NewsHonorary Degree Citation
You were born just up the road in Newfane, the son of the owners of the general store. You say that you learned early in life that for all the good we get from our communities, we should give much of ourselves back to them. Coming from you, these are not empty words; you have lived that sentiment your entire adult life.
After earning your bachelor’s degree at the University of Vermont, you returned to your hometown, and at the age of 25—an age at which many young men’s fancies turn to adventure, travel and tilting at windmills, you became…the zoning administrator.
Your public service continued on the Newfane selectboard and beyond to Montpelier, where at the ripe old age of 34 you were elected Speaker of the Vermont House of Representatives. In this time of political extremes, it’s difficult to imagine an era when partisanship could be set aside for public policy, but as a Republican House Speaker, you worked with the people—be they Democrat or Republican—whose abilities could best accomplish the state’s goals.
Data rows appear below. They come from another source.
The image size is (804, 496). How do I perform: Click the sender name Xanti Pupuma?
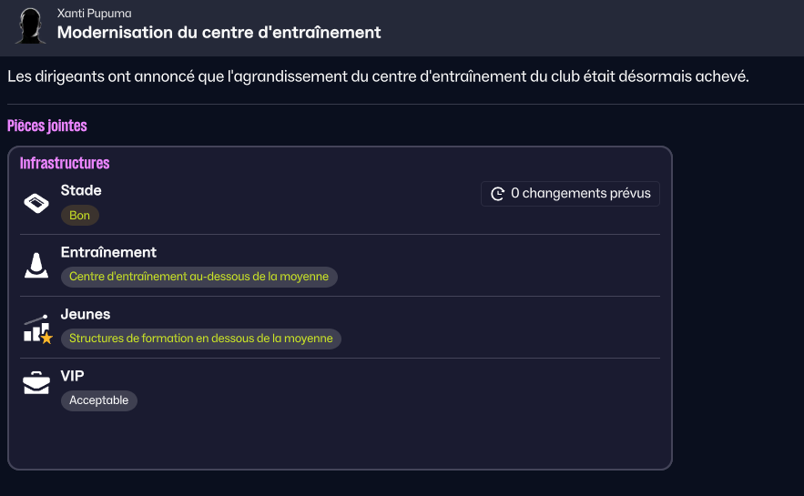pos(95,14)
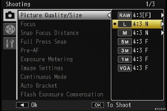Expand right arrow on highlighted L 4:3 N row
This screenshot has height=111, width=167.
pos(163,24)
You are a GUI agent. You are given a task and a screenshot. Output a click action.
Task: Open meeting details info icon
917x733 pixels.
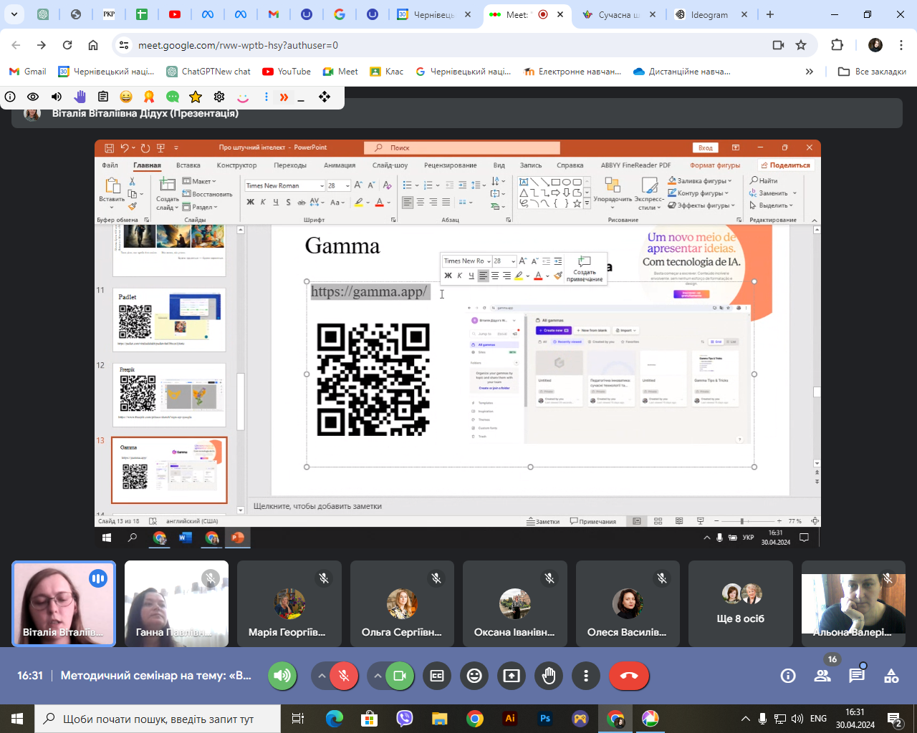(788, 676)
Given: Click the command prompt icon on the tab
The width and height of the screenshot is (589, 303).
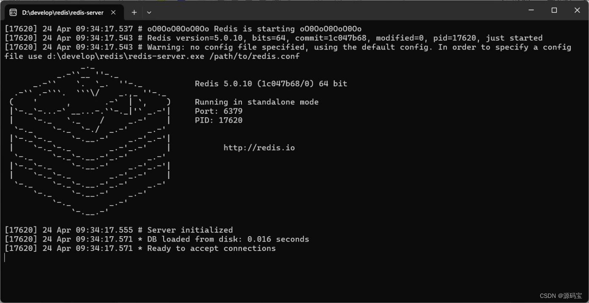Looking at the screenshot, I should pyautogui.click(x=13, y=12).
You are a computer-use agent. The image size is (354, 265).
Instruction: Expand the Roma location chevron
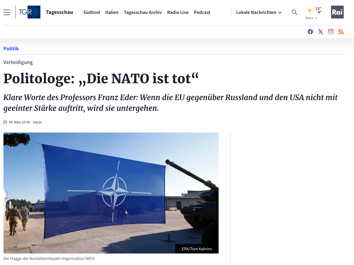[316, 18]
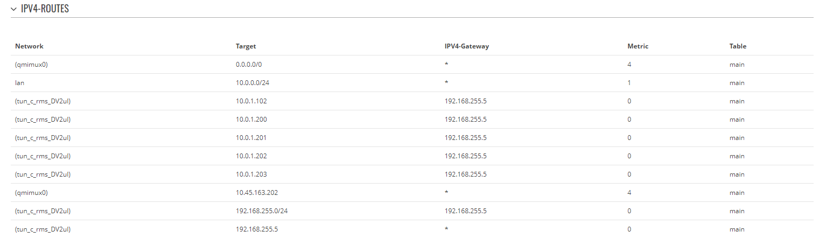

You left the legislature at the height of your political career, intending to run a business for a few years and then return to politics. That was 23 years ago. The problem was, you didn’t run just any business; you became CEO of the Windham Foundation in Grafton. The Windham Foundation had been created by a man who, like you, believed in giving back to community. He created a philanthropic entity that empowers villages, towns and cities around Vermont to better themselves.
You have thrown yourself into enhancing and expanding the Windham Foundation’s businesses, businesses that fund the Foundation’s many social programs. At the same time, you founded Vermont’s first public policy think tank, the Grafton Conference Project. The project regularly brings together the state’s best minds to examine issues ranging from maternal and infant health care to economic development and environmental protection. The ideas emanating from these conferences regularly inform key public policy decisions in Vermont.
We at Marlboro, who maintain community involvement and academic achievement are critical elements in developing engaged citizens, salute you, Stephan Morse. Your work creates communities that are more than just a place to live; they are a place to thrive.